In some embodiments, the gram-positive bacteria are from the Streptococcus genus . Gram-positive bacteria are Streptococcus pneumoniae, Streptococcus pyogenes, Streptococcus sheath ( Streptococcus suis ), Streptococcus agalactiae or Streptococcus viridans .

In some embodiments, the Gram-positive bacteria is Streptococcus pyogenes.

In some embodiments, the gram-positive bacteria are from the genus Staphylococcus. The Gram-positive bacterium may be a Staphylococcus selected from Staphylococcus epidermidis , Staphylococcus aureus , Staphylococcus saprophyticus or Staphylococcus lugdunensis . In some embodiments, the cocci gram-positive bacterium is Staphylococcus aureus (eg, methicillin-resistant Staphylococcus aureus).
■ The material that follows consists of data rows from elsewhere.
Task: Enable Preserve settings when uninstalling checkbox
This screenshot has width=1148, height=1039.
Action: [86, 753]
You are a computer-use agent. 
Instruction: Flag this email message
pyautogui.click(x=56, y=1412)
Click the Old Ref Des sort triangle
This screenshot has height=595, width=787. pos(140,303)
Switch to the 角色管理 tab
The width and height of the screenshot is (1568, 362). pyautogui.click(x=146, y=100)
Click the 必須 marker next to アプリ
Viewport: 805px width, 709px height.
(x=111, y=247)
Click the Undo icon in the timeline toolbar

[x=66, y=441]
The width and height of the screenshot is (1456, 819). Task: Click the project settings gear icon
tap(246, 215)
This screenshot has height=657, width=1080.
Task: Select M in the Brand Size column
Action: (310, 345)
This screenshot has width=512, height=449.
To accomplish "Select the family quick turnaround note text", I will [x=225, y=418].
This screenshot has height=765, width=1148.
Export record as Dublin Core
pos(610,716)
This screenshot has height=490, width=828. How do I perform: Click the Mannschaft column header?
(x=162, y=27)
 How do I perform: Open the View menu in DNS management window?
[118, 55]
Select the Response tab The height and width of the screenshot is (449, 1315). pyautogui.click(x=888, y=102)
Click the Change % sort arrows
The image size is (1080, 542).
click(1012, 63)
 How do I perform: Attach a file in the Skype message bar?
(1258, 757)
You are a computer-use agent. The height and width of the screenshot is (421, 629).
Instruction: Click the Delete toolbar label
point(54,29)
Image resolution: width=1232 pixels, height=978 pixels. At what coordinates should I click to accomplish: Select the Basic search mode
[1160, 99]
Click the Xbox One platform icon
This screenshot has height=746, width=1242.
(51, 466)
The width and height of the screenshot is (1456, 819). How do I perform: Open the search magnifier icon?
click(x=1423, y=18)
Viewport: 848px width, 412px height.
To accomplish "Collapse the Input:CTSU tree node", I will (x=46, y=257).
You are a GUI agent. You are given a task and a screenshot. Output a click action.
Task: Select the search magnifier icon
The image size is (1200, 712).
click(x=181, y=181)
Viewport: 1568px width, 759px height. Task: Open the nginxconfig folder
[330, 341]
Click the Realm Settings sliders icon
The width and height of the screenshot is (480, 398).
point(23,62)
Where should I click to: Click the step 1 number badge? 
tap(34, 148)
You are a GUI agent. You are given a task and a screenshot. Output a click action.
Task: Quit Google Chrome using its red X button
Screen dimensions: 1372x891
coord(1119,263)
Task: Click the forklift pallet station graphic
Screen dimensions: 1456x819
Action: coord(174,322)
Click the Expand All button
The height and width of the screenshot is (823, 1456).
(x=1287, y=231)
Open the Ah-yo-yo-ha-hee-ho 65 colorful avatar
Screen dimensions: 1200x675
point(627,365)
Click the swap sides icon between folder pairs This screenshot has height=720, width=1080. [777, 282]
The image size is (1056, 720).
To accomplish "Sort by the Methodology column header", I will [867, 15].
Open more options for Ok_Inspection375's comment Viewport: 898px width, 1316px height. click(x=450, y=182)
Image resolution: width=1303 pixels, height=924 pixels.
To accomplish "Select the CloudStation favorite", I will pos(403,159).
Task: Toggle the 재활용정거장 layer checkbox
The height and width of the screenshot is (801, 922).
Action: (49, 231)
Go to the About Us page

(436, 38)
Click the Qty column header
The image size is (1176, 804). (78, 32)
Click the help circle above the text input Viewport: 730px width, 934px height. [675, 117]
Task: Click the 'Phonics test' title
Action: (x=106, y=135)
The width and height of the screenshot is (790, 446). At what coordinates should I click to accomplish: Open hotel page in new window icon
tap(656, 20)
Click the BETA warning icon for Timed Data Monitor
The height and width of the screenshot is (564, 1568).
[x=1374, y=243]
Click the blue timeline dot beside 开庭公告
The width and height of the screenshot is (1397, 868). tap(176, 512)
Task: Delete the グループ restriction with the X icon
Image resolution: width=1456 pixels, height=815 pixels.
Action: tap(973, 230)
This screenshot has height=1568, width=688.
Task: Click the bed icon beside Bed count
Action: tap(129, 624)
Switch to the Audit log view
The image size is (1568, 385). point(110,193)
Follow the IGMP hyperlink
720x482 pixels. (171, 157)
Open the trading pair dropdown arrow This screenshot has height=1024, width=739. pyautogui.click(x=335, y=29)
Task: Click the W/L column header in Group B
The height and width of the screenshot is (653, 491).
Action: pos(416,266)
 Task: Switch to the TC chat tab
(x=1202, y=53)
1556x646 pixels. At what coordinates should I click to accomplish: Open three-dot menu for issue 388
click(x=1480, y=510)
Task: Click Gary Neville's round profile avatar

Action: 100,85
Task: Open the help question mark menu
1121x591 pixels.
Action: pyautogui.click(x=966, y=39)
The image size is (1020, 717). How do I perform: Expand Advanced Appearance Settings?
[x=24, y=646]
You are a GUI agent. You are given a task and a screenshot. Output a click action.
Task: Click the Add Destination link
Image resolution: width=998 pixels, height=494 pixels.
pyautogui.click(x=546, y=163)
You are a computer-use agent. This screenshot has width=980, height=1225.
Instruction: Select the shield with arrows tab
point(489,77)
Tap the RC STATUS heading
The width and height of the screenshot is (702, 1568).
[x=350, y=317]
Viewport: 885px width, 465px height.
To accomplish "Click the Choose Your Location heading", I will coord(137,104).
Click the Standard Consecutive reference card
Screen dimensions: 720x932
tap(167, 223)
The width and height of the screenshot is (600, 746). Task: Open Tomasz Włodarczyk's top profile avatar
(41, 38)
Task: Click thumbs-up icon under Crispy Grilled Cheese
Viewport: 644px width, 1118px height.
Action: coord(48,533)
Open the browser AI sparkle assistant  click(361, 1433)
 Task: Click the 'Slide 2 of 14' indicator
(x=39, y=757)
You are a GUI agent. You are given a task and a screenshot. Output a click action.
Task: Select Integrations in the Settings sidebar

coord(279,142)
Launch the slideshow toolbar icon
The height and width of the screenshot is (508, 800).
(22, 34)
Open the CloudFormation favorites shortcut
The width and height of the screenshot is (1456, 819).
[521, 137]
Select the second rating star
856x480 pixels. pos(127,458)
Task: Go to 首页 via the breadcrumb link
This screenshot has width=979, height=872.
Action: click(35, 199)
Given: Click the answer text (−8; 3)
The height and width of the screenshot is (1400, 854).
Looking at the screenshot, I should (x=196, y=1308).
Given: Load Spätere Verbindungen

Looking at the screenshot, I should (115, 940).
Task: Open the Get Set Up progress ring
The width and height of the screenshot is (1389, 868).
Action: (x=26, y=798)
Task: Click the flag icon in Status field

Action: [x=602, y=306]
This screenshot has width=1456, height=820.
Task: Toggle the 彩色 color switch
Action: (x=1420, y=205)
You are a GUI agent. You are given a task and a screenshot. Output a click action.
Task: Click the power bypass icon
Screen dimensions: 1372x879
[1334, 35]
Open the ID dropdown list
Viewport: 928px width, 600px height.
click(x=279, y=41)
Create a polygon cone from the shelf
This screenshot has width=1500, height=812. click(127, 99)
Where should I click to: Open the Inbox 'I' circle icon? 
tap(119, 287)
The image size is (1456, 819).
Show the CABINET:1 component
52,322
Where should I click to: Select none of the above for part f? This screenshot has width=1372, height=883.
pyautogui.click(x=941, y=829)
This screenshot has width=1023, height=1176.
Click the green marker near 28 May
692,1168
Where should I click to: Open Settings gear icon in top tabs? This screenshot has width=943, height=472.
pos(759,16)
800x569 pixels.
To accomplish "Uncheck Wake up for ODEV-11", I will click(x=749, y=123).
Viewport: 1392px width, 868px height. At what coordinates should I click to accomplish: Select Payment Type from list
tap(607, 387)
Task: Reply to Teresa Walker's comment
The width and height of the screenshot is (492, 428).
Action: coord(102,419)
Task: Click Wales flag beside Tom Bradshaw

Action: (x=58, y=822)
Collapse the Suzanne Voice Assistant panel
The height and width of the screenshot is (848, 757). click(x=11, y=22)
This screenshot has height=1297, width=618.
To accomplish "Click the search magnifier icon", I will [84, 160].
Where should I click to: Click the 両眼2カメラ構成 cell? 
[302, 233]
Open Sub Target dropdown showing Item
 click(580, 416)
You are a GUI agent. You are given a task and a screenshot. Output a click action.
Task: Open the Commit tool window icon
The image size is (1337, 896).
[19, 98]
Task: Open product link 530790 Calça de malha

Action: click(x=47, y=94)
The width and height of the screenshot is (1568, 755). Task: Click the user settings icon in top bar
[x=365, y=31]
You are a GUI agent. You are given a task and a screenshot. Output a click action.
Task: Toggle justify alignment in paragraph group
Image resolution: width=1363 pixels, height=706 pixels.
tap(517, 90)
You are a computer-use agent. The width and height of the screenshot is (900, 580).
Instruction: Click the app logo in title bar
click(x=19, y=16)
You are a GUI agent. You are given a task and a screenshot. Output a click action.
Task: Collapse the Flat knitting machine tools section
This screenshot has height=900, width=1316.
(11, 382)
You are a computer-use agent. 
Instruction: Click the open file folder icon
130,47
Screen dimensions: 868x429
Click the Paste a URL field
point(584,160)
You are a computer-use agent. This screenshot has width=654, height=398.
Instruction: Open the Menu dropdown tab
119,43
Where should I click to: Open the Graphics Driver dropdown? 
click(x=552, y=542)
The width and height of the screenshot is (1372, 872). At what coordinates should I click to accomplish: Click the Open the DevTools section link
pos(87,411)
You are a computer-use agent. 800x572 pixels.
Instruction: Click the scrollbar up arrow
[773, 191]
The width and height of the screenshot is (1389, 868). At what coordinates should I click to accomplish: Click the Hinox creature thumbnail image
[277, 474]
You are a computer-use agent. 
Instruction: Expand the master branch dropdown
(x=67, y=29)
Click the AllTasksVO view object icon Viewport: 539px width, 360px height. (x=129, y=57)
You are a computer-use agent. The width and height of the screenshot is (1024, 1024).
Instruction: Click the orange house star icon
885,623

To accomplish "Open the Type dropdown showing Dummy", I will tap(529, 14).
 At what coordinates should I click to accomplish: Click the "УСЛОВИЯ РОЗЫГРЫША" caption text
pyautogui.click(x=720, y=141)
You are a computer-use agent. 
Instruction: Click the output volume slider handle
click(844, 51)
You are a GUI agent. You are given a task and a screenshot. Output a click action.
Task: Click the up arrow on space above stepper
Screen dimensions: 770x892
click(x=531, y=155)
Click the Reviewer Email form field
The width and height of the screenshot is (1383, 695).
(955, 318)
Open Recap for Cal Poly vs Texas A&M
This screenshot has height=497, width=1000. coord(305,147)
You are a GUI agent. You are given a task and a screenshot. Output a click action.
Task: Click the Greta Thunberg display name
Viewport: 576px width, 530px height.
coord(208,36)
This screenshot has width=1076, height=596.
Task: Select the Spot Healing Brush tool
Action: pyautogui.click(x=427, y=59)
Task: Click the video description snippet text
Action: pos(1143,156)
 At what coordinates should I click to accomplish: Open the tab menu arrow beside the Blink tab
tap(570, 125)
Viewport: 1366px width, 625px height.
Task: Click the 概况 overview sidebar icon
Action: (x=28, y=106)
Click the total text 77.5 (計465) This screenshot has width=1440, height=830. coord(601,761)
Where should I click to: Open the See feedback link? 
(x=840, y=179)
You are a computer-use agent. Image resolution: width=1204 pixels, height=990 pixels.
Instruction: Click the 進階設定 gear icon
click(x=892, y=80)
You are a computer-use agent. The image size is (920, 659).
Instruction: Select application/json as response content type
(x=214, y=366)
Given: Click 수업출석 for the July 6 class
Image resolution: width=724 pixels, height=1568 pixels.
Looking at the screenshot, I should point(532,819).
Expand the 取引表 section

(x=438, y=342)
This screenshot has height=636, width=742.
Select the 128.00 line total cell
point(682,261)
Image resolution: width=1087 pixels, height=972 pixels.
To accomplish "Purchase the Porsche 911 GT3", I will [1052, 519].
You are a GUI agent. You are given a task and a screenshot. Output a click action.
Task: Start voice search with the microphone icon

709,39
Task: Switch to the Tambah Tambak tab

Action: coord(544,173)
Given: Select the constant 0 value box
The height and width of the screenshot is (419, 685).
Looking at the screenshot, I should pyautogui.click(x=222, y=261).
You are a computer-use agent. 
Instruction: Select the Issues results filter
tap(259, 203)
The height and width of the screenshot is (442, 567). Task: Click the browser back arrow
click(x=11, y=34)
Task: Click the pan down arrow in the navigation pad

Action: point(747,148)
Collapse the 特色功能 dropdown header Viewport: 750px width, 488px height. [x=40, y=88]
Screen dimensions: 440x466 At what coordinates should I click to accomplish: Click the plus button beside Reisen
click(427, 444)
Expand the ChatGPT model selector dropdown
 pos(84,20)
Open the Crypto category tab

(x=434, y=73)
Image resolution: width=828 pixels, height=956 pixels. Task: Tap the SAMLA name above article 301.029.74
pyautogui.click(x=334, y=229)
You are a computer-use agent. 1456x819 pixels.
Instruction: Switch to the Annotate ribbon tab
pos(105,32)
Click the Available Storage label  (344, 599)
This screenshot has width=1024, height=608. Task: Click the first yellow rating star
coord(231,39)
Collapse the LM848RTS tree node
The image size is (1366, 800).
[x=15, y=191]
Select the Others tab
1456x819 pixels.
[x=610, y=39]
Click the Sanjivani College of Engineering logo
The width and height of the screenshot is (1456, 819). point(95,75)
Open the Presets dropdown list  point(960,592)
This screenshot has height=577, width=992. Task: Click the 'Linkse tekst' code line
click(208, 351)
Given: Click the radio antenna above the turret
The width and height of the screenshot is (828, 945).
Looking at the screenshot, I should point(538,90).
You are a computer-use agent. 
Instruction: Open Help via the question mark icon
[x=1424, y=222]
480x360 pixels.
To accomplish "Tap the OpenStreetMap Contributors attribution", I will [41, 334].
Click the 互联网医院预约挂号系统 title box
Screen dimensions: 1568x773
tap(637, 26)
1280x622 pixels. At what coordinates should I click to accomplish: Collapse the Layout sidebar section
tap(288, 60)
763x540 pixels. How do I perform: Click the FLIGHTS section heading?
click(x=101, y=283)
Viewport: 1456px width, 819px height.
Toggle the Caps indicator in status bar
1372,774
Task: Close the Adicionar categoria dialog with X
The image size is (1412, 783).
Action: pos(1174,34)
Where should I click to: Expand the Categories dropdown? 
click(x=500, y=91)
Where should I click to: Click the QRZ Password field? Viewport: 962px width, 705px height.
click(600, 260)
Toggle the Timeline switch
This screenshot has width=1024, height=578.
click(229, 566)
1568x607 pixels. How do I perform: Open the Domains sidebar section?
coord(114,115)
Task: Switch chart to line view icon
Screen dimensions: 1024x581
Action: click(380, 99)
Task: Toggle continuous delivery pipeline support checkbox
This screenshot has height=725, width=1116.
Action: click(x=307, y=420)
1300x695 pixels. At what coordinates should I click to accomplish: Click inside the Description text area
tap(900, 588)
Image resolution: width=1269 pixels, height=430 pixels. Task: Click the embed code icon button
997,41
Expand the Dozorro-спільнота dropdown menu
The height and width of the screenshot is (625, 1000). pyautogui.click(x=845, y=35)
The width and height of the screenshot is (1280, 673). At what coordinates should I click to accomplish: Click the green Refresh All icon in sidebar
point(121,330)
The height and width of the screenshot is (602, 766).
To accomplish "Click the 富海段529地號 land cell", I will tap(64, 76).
The population of Gram-positive bacteria may include antibiotic-resistant Gram-positive bacteria. Gram-positive bacteria may be antibiotic resistant strains. For example, the gram-positive bacteria described herein may be resistant to antibiotics other than halogenated salicylanilides (e.g., the bacteria may be resistant to closantel, lapoxanide, oxyclozanide or niclosamide, or any of these resistance to drugs other than pharmaceutically acceptable salts or solvates).

Gram-positive bacteria may be resistant to a drug selected from fusidic acid, mupyrosin, retapamulin, erythromycin, clindamycin and tetracycline (e.g. tetracycline, minocycline or doxycycline). there is.

Gram-positive bacteria may be resistant to a drug selected from erythromycin, clindamycin or tetracycline (eg tetracycline, minocycline or doxycycline).

Gram-positive bacteria may be resistant to drugs selected from fusidic acid, mupirocin and retapamulin.

The bacteria may be resistant to a drug selected from fusidic acid, mupirocin, retapamulin, erythromycin and clindamycin.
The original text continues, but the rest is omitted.